§ Items:
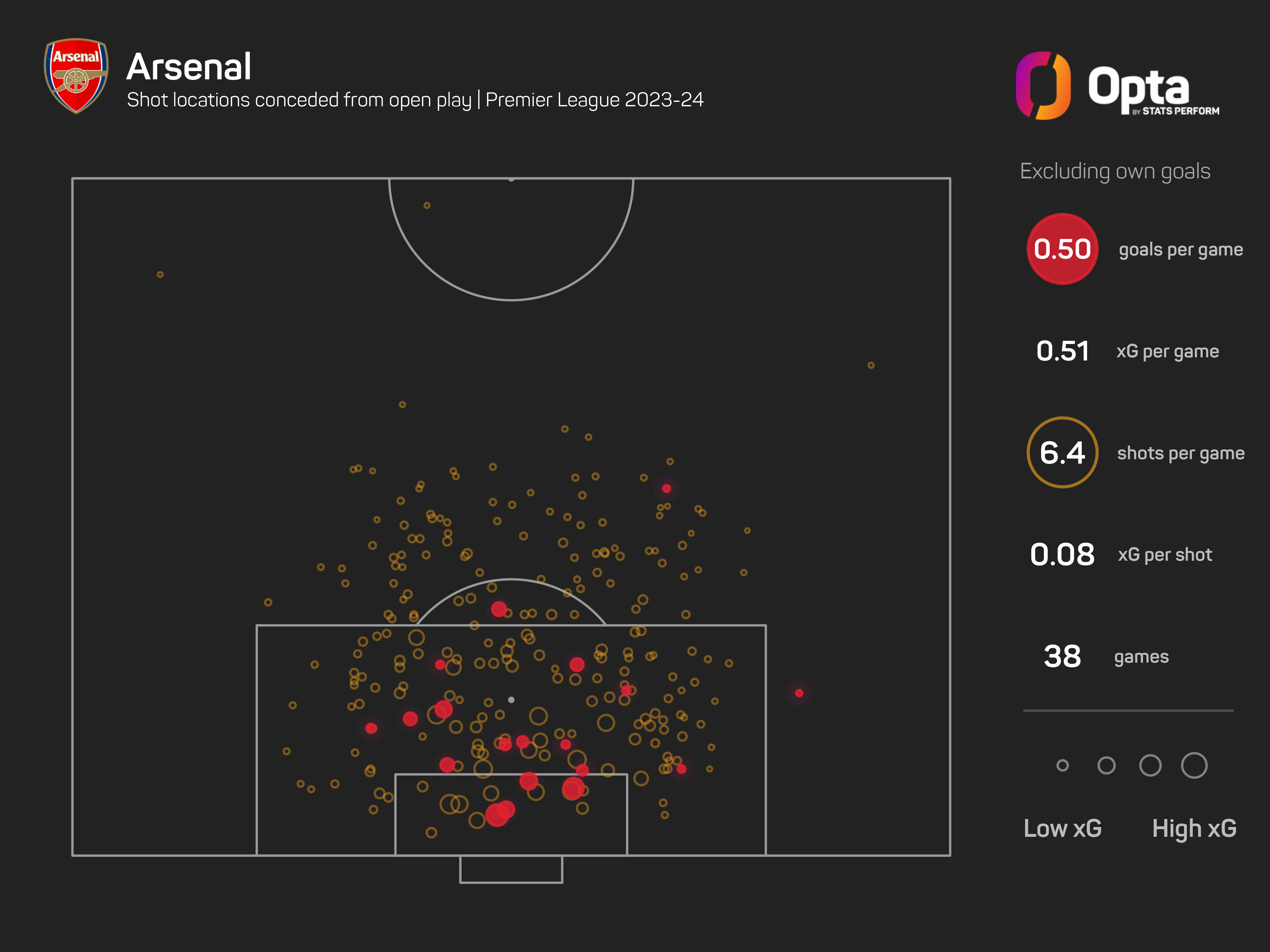Click the Opta logo icon
The image size is (1270, 952).
click(1043, 85)
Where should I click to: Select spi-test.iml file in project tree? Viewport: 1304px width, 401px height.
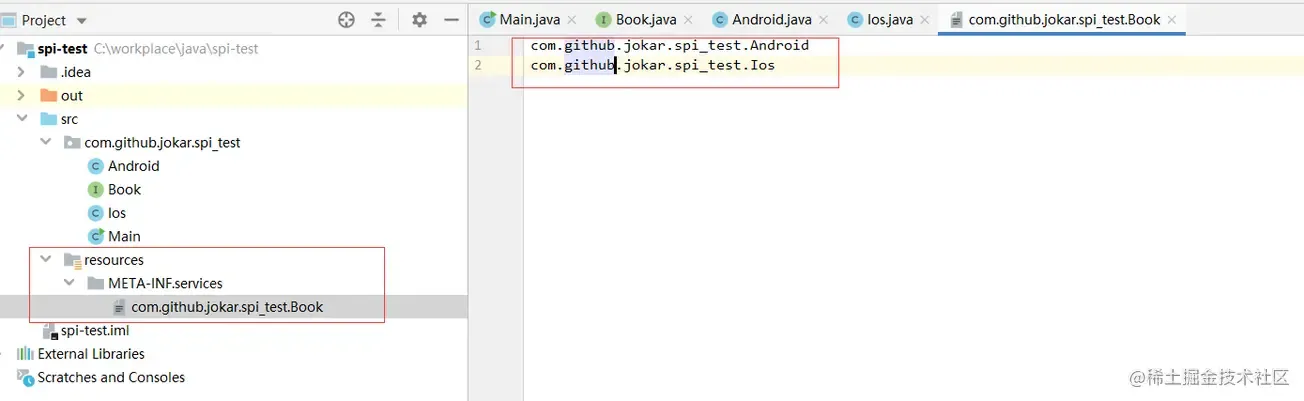(x=94, y=331)
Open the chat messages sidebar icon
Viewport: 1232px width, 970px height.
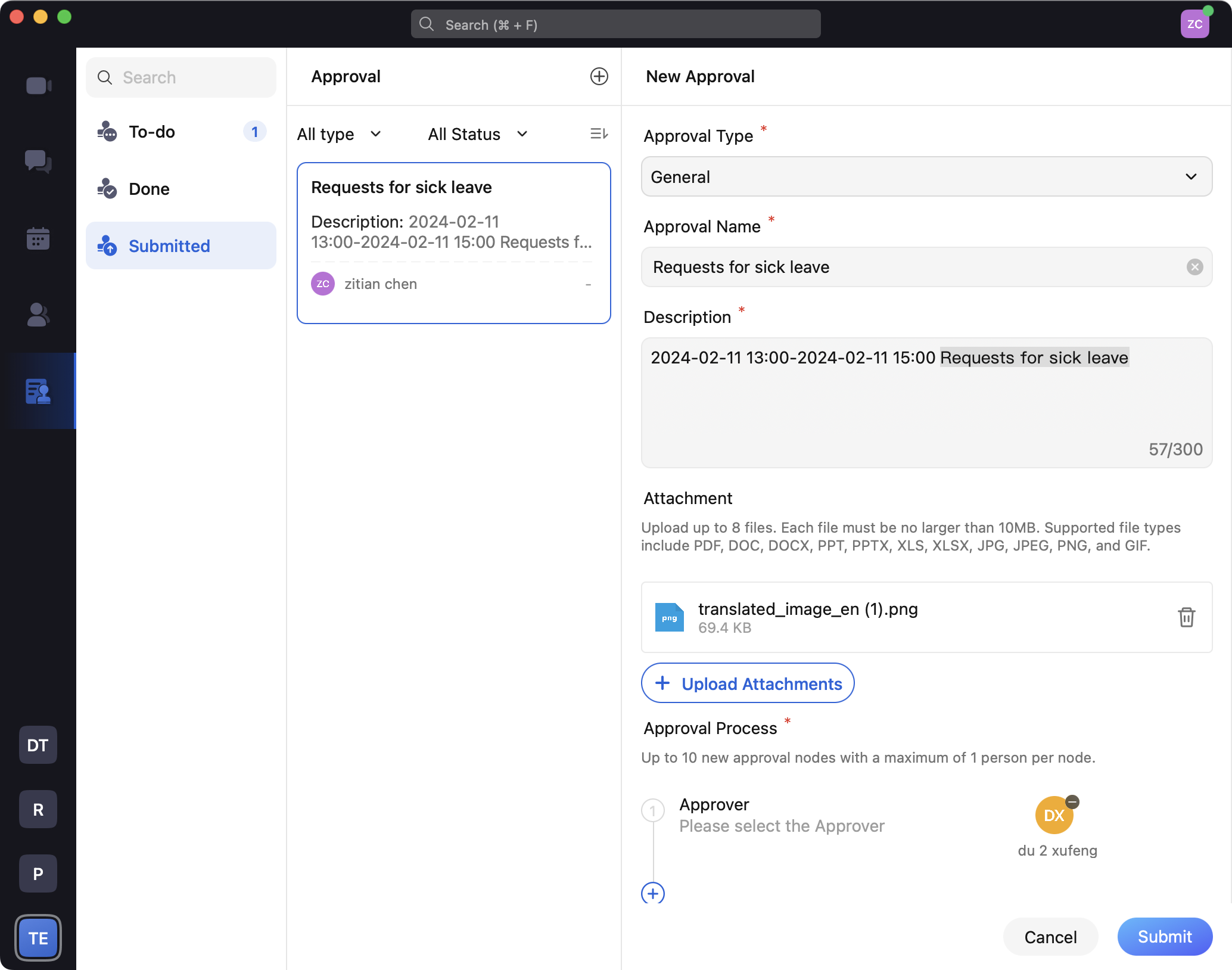tap(39, 161)
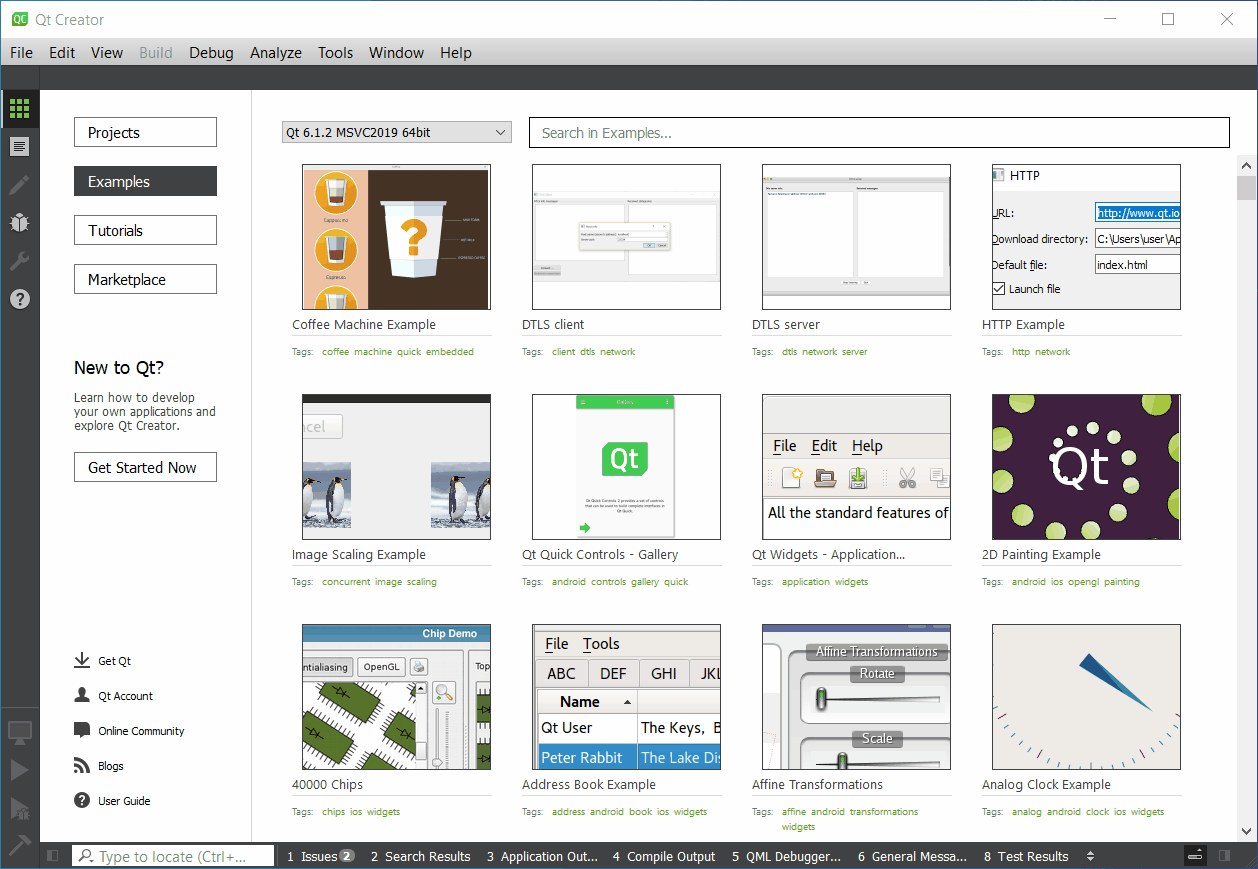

§ To do:
Arrange every line of the items above as a numbered list, skipping any blank lines and leaving out the pictures.

§ Complete answer:
1. Click the Opta logo icon
2. The image size is (1270, 952).
3. click(1043, 85)
4. Where should I click to: Select spi-test.iml file in project tree? Viewport: 1304px width, 401px height.
5. (x=94, y=331)
6. Open the chat messages sidebar icon
7. Viewport: 1232px width, 970px height.
8. tap(39, 161)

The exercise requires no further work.